(Challenge a) Copy the listing word for word, from its first line through the line with "pyautogui.click(x=843, y=723)".

(Excerpted text)
This is particularly the case today. Russia, with its significant and historic footprint in the area, is under severe economic and diplomatic strain due to the war in Ukraine. Afghanistan, which borders the region, is in turmoil and questions remain over quite how dangerous a Taliban regime will be for its neighbours.

That is why the most recent border clashes between Kyrgyzstan and Tajikistan might be different from the hundreds of others, and in a very concerning way. First, it was by far the worst outbreak since the two countries became independent – roughly 100 people died, and 140,000 others fled from their homes.

Second, it happened in a region, the Ferghana Valley, which has been the crucible for several extremist groups, most prominently the Islamic Movement of Uzbekistan, responsible for several large attacks in Pakistan, and allied to the Afghan Taliban. While militants were not involved in the recent outbreak of fighting, they thrive on insecurity. A worsening conflict would enable them to make further inroads in the region.

Roughly 100 people have died, and 140,000 others fled from their homes. A previously loyal client state, Armenia, is unhappy too

The third concerning factor in the outbreak of fighting is that it happened just as regional leaders were meeting in Uzbekistan for a round of talks in the Shanghai Co-operation Organisation – a process led by China to improve economic ties and security across Central Asia. Russia still sees itself as the guarantor of security on the borders of the old Soviet Union, and has mediated between Bishkek and Dushanbe over border clashes in the past, but now appears to have lost its ability to reduce violence.

(Challenge b) Pick up the piece on the Kyrgyzstan–Tajikistan border clashes where it stops and keep writing.

[Part of a data file]
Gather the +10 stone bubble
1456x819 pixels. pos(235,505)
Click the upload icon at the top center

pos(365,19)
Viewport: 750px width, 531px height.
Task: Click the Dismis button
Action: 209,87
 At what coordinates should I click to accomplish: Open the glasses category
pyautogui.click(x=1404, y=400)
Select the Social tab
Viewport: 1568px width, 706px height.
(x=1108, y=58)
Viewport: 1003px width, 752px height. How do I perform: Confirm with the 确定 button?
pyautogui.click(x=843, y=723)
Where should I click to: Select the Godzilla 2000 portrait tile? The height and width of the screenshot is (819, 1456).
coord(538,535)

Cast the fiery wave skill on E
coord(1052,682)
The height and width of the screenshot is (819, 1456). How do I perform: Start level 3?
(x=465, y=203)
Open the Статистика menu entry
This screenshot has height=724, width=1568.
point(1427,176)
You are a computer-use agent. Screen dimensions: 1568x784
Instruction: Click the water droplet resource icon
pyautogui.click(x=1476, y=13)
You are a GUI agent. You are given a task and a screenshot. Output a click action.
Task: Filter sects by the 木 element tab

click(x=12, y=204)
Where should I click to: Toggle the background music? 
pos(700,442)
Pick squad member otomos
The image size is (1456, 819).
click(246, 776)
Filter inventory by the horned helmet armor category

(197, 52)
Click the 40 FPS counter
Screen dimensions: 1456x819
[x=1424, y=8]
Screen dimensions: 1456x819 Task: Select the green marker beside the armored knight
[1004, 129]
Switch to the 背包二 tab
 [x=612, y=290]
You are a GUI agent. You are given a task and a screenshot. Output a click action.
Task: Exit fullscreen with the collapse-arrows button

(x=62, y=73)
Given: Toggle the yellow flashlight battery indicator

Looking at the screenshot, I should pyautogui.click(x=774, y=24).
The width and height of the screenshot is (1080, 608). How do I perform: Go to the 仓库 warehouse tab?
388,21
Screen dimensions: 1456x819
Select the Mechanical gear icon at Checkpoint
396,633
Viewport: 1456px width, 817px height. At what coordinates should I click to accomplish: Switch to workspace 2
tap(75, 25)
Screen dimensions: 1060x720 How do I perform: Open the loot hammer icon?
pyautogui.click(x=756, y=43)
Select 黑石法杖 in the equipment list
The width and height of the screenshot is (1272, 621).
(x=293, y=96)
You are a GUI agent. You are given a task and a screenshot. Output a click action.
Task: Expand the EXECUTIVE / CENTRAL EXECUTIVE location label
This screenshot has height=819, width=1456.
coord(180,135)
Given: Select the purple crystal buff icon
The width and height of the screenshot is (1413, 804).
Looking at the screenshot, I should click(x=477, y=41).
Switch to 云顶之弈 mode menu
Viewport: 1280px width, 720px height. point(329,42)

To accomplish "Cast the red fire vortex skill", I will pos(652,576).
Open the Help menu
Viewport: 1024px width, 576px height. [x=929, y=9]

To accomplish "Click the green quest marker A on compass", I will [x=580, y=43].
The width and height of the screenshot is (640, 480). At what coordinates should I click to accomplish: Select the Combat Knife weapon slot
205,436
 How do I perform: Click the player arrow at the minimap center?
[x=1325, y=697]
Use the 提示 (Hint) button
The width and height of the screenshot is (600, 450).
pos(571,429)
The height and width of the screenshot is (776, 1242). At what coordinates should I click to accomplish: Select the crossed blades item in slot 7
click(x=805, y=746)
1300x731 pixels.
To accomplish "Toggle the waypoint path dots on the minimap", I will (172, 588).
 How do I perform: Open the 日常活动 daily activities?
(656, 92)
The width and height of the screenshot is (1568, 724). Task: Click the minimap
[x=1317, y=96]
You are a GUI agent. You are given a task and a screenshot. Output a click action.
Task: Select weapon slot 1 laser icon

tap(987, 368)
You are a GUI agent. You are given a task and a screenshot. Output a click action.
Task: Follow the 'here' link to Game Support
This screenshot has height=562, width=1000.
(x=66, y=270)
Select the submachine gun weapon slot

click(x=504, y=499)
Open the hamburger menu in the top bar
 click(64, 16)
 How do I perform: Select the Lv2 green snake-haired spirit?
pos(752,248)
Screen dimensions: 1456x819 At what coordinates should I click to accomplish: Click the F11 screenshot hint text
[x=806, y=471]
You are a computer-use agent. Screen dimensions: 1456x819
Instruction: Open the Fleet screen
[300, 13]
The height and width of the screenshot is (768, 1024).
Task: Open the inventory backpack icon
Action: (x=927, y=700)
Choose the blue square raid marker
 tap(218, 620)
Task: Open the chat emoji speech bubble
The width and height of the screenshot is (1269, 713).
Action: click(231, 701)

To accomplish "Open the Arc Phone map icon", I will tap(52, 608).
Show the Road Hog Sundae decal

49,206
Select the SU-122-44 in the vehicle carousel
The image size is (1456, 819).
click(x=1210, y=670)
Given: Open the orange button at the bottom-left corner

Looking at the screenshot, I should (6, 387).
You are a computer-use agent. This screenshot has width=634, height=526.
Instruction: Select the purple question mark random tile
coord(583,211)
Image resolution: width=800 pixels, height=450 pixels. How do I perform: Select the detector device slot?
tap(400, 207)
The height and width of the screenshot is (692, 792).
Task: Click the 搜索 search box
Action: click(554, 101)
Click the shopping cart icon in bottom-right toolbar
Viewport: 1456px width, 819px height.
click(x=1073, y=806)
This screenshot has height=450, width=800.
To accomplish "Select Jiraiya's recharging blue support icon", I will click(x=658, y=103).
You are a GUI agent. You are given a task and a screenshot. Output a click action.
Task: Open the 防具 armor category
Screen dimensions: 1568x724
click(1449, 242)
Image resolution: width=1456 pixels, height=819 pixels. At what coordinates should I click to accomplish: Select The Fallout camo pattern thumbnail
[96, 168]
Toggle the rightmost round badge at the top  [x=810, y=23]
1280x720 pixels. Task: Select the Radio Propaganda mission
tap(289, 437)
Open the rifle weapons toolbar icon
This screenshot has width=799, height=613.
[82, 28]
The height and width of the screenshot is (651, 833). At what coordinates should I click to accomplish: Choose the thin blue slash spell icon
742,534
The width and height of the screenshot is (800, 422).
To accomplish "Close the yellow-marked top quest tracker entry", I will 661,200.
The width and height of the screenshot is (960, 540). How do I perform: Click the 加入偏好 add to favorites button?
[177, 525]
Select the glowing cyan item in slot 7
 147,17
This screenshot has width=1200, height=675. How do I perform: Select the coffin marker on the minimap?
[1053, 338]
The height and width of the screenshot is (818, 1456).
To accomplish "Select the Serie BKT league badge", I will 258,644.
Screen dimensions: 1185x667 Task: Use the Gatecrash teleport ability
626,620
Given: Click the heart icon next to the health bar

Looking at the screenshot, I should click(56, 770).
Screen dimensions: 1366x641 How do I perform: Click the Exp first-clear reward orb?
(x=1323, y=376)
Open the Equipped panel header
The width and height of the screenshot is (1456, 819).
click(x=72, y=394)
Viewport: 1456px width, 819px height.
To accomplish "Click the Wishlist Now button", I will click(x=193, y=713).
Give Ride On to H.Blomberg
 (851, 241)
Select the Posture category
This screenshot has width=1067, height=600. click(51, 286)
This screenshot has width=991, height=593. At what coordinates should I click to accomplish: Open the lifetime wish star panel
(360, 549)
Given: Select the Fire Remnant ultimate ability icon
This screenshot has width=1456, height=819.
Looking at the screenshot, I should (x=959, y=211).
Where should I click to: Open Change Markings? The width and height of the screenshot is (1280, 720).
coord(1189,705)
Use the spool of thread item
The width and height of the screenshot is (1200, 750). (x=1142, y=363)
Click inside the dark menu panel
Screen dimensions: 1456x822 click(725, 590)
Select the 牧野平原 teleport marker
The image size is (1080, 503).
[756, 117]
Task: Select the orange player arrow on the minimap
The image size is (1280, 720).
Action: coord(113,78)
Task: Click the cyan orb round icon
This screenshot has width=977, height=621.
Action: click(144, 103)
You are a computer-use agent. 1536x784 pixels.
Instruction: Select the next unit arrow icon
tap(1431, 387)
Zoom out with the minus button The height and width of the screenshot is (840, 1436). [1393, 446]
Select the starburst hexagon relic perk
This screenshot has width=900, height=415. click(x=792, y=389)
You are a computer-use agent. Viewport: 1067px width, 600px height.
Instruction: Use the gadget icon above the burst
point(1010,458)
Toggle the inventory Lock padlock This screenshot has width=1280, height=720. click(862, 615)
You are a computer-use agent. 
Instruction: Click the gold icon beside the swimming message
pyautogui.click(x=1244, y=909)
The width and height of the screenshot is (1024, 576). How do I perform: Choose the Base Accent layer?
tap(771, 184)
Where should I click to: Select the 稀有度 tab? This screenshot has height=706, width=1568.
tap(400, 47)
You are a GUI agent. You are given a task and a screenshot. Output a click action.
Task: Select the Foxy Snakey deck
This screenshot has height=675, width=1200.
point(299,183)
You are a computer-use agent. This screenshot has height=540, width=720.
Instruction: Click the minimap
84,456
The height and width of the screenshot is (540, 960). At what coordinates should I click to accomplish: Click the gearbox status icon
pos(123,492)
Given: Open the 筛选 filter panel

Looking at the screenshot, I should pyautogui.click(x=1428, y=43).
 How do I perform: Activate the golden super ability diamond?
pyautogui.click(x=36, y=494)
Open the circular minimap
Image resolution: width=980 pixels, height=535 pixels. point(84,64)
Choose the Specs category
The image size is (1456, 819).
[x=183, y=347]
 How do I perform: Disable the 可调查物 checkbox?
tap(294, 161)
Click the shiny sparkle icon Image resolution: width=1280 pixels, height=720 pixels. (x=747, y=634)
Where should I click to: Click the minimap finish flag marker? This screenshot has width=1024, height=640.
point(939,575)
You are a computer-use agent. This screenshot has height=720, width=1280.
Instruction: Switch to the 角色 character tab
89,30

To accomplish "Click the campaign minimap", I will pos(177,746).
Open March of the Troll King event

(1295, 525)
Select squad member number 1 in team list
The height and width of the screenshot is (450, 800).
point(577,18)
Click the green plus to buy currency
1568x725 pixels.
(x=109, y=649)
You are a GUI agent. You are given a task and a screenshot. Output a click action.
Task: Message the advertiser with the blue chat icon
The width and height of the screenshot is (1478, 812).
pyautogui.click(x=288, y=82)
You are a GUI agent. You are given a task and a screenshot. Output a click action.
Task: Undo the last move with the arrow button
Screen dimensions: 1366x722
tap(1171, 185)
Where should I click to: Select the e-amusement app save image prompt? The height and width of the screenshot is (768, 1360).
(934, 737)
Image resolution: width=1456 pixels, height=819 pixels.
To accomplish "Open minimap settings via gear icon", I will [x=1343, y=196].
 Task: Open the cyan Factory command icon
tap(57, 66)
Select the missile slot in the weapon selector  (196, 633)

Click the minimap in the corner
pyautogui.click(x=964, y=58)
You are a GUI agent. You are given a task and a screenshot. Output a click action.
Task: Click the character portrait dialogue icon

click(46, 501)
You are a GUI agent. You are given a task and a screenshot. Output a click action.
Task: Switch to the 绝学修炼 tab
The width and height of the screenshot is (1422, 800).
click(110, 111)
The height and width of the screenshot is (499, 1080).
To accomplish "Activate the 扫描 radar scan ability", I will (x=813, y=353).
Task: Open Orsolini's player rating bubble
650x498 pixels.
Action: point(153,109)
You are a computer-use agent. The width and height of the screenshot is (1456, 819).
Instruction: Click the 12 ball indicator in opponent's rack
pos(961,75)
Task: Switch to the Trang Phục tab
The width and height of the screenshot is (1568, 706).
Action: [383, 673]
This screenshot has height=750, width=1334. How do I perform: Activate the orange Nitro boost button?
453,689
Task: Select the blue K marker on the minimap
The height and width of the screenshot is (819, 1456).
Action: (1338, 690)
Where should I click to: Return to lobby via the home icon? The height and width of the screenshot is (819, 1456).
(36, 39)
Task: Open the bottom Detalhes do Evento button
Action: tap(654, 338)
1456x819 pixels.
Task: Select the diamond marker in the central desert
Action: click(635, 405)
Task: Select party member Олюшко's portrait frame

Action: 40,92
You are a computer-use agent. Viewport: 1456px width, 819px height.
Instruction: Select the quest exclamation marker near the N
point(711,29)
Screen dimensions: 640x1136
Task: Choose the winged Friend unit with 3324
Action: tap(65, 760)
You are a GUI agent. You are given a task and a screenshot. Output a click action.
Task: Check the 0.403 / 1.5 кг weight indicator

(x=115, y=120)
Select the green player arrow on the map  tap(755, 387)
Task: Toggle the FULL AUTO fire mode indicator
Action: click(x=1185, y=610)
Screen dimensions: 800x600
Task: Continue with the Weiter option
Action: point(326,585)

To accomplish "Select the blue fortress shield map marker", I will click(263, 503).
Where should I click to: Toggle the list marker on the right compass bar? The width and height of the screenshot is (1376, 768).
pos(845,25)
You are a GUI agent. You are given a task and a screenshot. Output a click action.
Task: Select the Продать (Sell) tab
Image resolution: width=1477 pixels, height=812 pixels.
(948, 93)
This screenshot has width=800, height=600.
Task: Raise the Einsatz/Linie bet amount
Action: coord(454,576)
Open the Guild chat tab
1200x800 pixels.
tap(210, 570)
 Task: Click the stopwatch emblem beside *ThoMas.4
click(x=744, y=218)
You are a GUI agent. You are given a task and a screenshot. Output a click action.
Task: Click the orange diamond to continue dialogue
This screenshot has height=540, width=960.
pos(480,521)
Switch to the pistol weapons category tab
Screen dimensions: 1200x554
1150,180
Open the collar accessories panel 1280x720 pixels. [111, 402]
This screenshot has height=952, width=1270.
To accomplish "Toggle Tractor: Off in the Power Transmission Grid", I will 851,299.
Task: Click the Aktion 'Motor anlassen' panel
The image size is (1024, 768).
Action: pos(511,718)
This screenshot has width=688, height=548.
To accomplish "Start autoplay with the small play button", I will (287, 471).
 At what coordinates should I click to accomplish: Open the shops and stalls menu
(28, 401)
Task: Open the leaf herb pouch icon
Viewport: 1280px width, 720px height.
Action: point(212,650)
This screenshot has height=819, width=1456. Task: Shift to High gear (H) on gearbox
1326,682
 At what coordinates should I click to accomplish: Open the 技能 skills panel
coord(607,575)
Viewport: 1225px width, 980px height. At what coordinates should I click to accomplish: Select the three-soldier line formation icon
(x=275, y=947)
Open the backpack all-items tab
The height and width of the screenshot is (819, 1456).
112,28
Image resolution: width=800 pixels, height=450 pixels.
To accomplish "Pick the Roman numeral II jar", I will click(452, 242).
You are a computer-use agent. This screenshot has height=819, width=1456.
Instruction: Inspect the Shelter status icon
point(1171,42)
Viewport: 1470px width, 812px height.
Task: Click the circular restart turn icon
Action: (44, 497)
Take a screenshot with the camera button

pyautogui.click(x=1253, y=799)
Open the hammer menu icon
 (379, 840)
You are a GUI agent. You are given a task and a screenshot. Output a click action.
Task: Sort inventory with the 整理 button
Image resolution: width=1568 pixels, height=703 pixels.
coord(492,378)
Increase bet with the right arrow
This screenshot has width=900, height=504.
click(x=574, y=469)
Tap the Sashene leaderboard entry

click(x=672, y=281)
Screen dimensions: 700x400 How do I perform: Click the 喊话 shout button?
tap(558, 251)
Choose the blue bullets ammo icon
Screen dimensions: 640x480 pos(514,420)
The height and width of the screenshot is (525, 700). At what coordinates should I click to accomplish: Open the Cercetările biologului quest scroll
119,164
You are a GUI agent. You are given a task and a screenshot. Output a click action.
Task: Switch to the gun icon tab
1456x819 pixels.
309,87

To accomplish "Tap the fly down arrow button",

(Output a)
Gather the +10 stone bubble
1456x819 pixels. pos(235,505)
Click the upload icon at the top center

pos(365,19)
Viewport: 750px width, 531px height.
Task: Click the Dismis button
Action: 209,87
 At what coordinates should I click to accomplish: Open the glasses category
pyautogui.click(x=1404, y=400)
Select the Social tab
Viewport: 1568px width, 706px height.
(x=1108, y=58)
Viewport: 1003px width, 752px height. How do I perform: Confirm with the 确定 button?
pyautogui.click(x=843, y=723)

(Output b)
Both of the warring countries are part of the Collective Security Treaty Organisation that brings together a handful of former Soviet bloc states. But collective security clearly has no meaning if Tajikistan President Emomali Rahmon was confident enough to pursue the conflict as aggressively as he did while Russian President Vladimir Putin was actually in the region. A ceasefire he agreed with Kyrgyzstan President Sadyr Japarov, when they met at the summit, did not last a day.

Mr Putin faced difficulties in the SCO talks, with open scepticism over his Ukraine policy from both China and India. His inability to influence two allies shows just how much impact Ukraine has had beyond Europe. Far from being the projection of military might that Russia wanted, its struggles in Ukraine instead reveal weakness, and the waves from that go far. Another previously loyal client state, Armenia, has recently signalled that it too is unhappy. The world would be wise not to ignore the dynamics of conflict in this remote landlocked region which have the capacity to cause tensions far wider.

The background to the Kyrgyz-Tajik conflict goes back to Russia’s land grabs across the steppes to the south in the 19th century. The Soviet Union inherited colonial control of Central Asia as far as the northern Afghan frontier after the 1917 revolution. Until the break-up of the Soviet Union, precise borders did not matter in the landlocked mountainous region. But that changed in 1991. The mapmaking that drew up meandering borders of the new countries was untidy. Unresolved disputes over almost half of the 1,000-kilometre border between Kyrgyzstan and Tajikistan have been the cause of simmering quarrels that have often boiled over to open conflict.

The borders carved out in the early 1990s prioritised linguistic and tribal groupings, but left many anomalies, including a number of enclaves of people controlled by one country, but surrounded by land of another. It was in just such a Tajik-controlled region, called Vorukh, with a population of 30,000, in Kyrgyzstan that the recent fighting begun.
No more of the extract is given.